Gatesville Independent School District Superintendent Dr. Barrett Pollard said he and Dana Palmer, owner of the city’s renowned drive-in movie theater, hatched a plan to record video of the seniors, dressed in caps and gowns as they walk across the commencement stage individually to receive their diplomas, then edit those clips, along with the required speeches and awards presentations, into a virtual movie that will be shown on the drive-in’s giant screen for the seniors and their families to gather to watch.
“The Palmer family was extremely gracious in providing this opportunity and we are very appreciative for their kindness,” Pollard said.
The normal commencement ceremony still is scheduled for May 21, Pollard said, but “it likely will have to be canceled due to the state regulations on gatherings.”

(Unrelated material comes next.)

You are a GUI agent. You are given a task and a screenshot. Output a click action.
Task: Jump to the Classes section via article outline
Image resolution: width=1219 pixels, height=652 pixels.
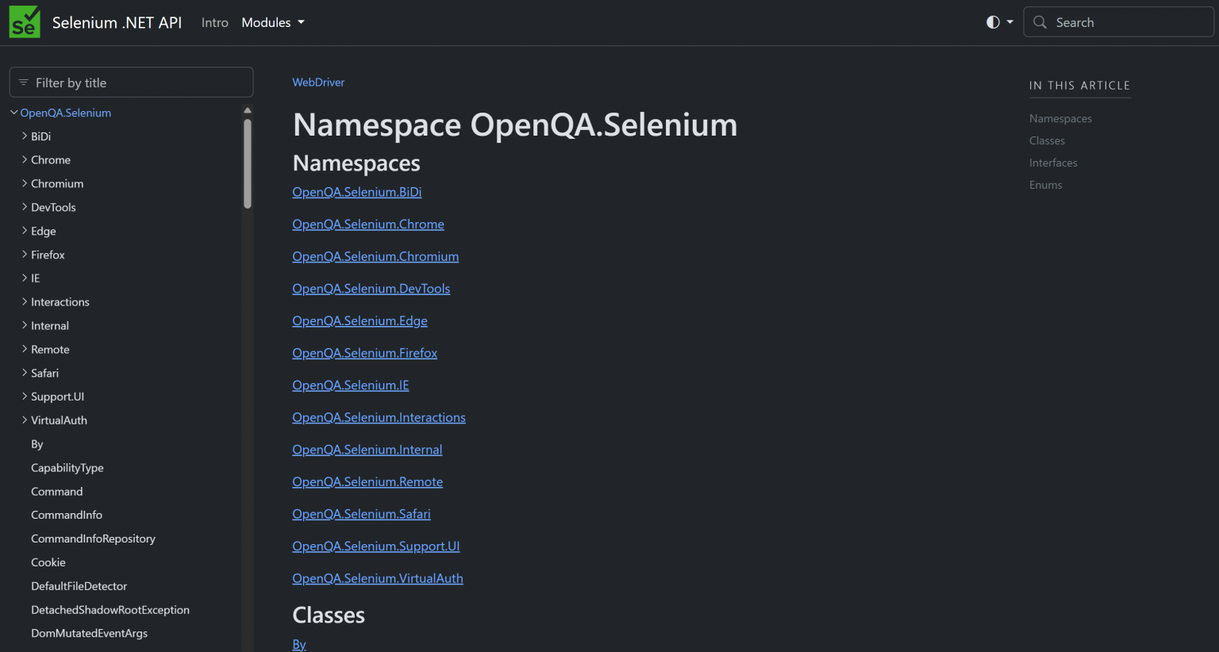(1047, 140)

Baccalaureate, originally set for May 21 at 3 p.m., also has been canceled, but the speaker, Central Texas College administrator Daniel Prather, has recorded his remarks and they’ll be posted online for everyone to watch, Pollard said.
The video commencement screening is set for 8:30 p.m. on July 24 at the drive-in on State Highway 36 in Gatesville.
“We wanted to make sure it was dark by the time the video started,” Pollard said.
For the most part, at least, the seniors say they’re excited about the whole thing.
“It’ll always be unique,” said Mason Edwards, salutatorian of the GHS Class of 2020.
“I think the virtual graduation is a great idea and it’s a great way to replace a more routine commencement ceremony,” Edwards said.
He’s scheduled to tape his salutatory address on Wednesday at 6:30 p.m., he said.
The individual videos are scheduled to be recorded this week at Gatesville’s McKamie Stadium, which would have been the default location for commencement exercises, anyway, Pollard said.
Each senior will dress for graduation and show up at their appointed time with a family member, each will be called to the stage where the family member will present their diploma and it’s done.
Edwards’ salutatory address, the valedictorian’s address and the commencement address, plus presentation of annual awards to top graduates, all will be a part of the video, Pollard said.
At the completion of their videos, each senior will receive a pass good to admit one carload of people into the drive-in the night the show runs, where they can watch the entire ceremony.
Edwards says he’s going to Texas A&M where he plans to complete a degree in biomedical engineering, headed for veterinarian medical school.
Pollard said he’s elated that the district was able to construct a unique plan to accomplish commencement in a way that seniors would appreciate because he knows that walk across the stage is important, but he wants to make sure his students don’t lose sight of the real accomplishment here.
“The big thing is the diploma, whether you get it on stage or in the mail, it’s the fact that those young people have completed what likely was the first major lifer task they’ve ever taken on.
“Education is the basis upon which we all live our lives and that diploma means they’ve begun their life of learning.”